Could you copy every line of the data that contains the word "this"?

- - -

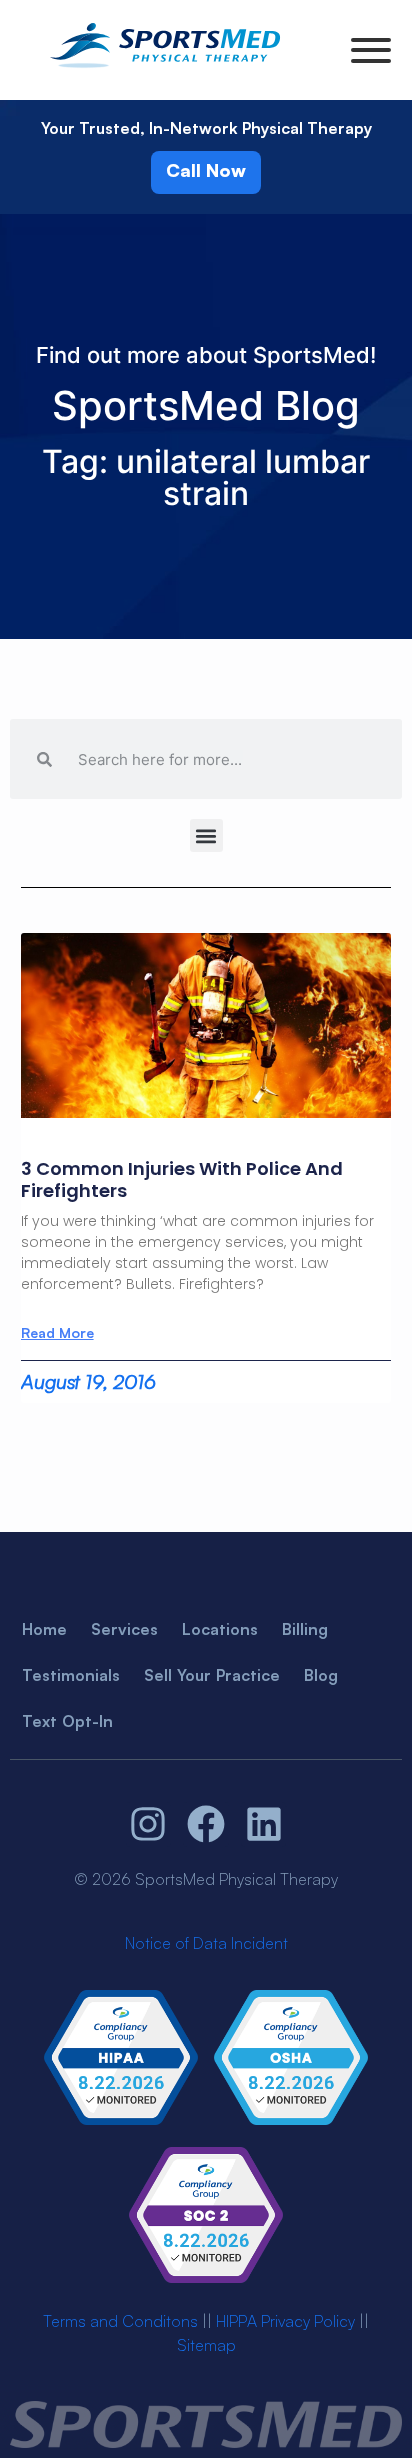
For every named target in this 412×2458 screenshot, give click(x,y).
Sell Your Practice (212, 1675)
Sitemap (206, 2345)
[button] (206, 835)
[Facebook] (206, 1825)
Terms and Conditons (120, 2321)
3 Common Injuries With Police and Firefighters (182, 1179)
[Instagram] (149, 1825)
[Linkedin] (264, 1825)
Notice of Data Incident (206, 1943)
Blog (321, 1675)
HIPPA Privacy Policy (285, 2321)
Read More (57, 1333)
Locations (220, 1629)
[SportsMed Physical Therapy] (165, 71)
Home (44, 1629)
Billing (305, 1629)
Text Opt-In (67, 1721)
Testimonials (71, 1675)
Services (124, 1629)
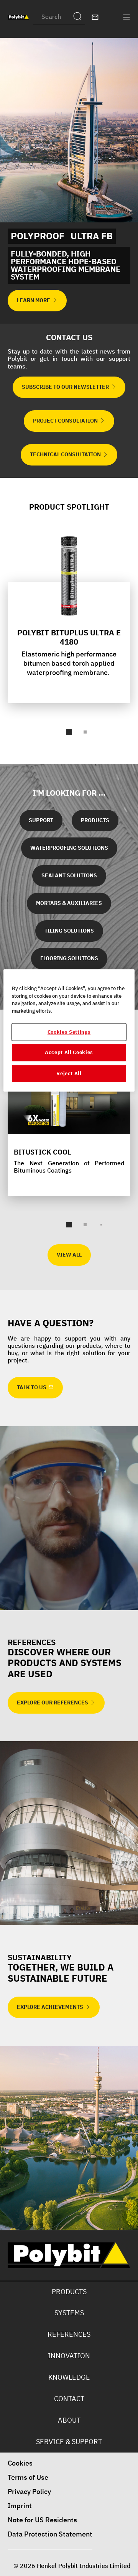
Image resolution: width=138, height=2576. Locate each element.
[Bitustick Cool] (69, 1126)
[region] (69, 1030)
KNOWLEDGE (69, 2377)
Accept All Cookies (69, 1052)
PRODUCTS (69, 2291)
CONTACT (69, 2398)
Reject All (69, 1073)
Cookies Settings (69, 1032)
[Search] (79, 17)
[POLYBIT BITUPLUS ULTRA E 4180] (69, 616)
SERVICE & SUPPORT (69, 2441)
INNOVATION (69, 2356)
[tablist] (69, 732)
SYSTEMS (69, 2313)
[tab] (69, 732)
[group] (69, 637)
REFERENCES (69, 2334)
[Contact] (95, 17)
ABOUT (69, 2420)
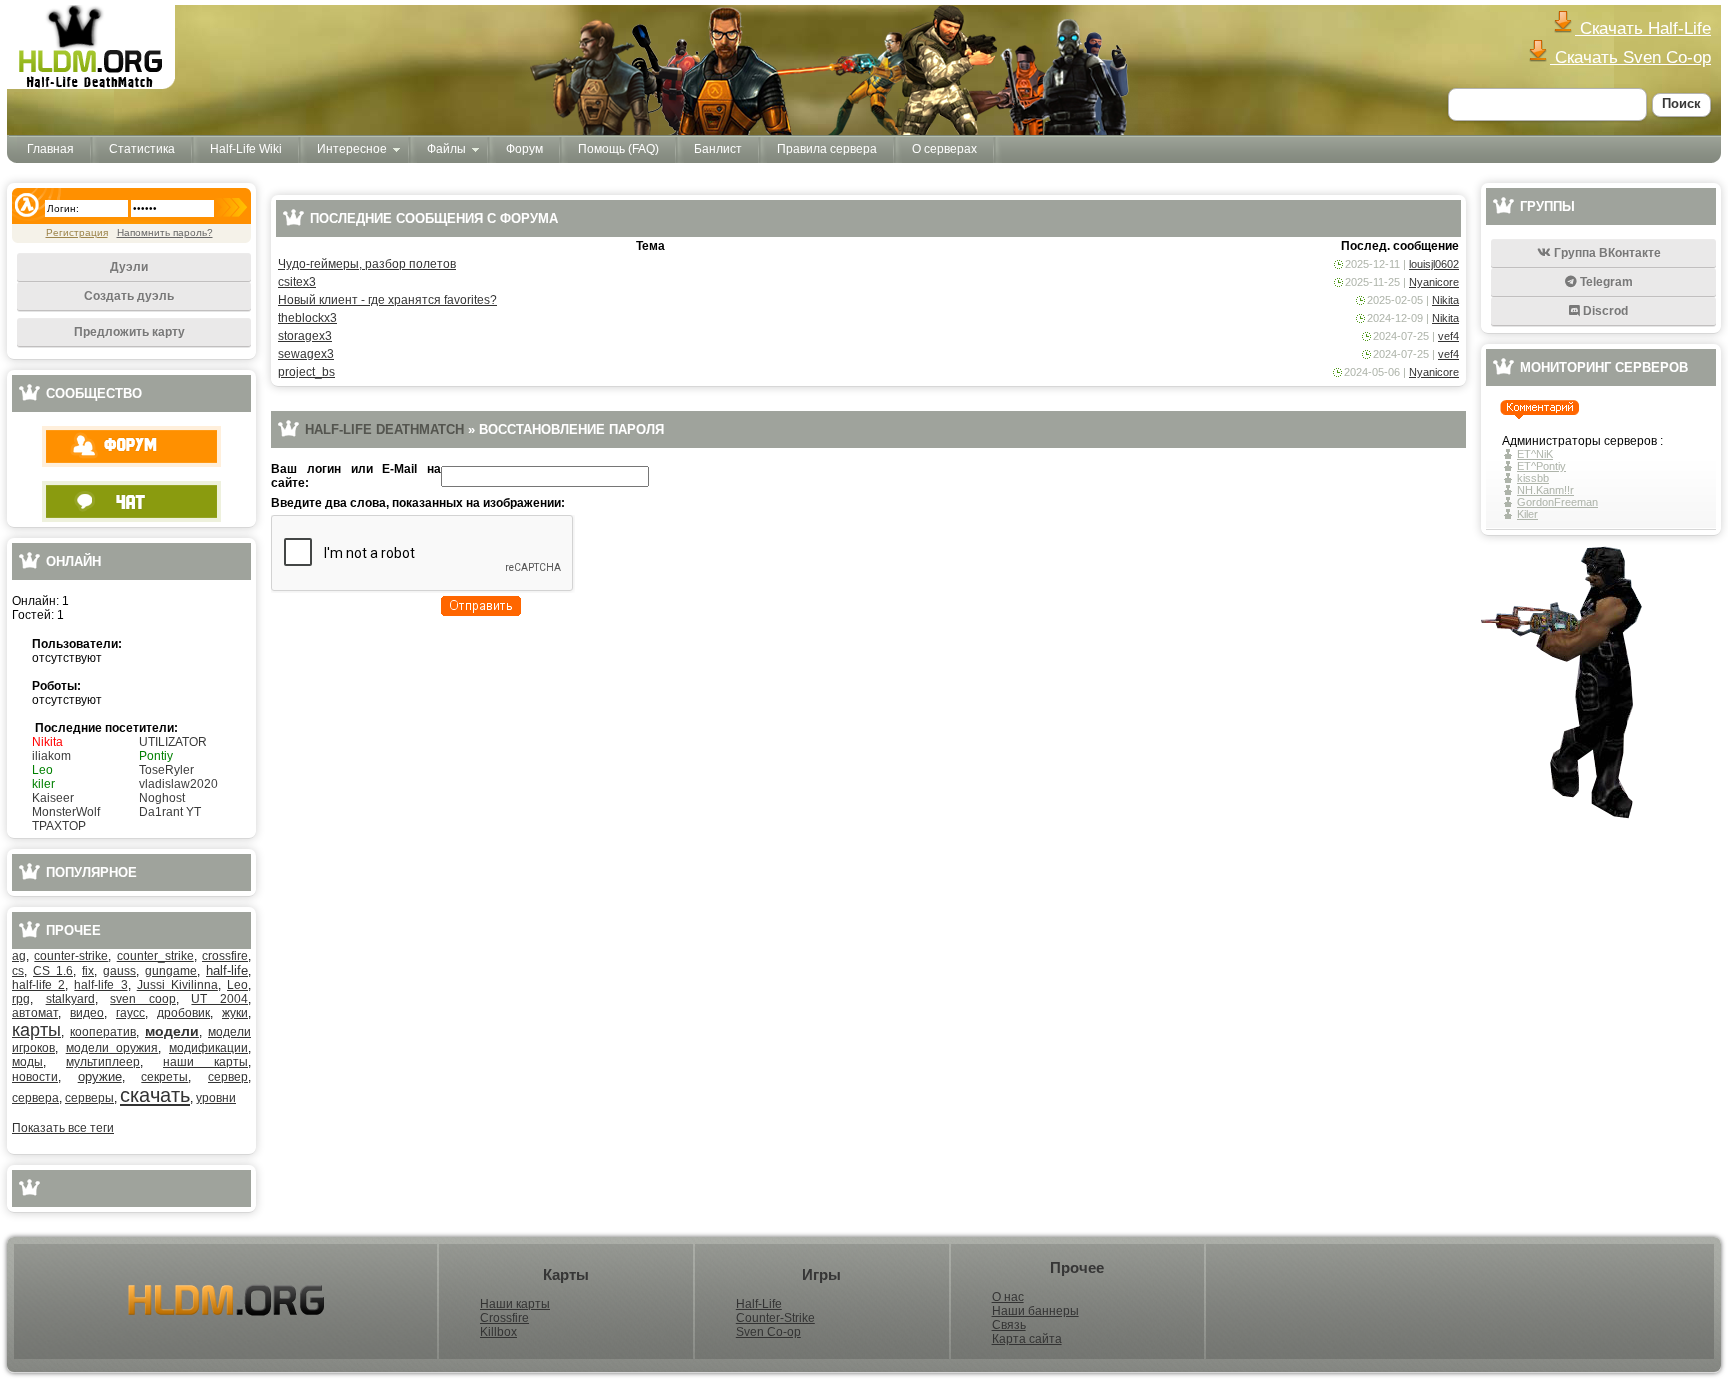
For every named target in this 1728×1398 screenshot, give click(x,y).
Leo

- - -

=== Task answer ===
For every named target in this 412×2458 screenshot, give click(x,y).
For every named target in this 1728×1398 screenshot, give click(x,y).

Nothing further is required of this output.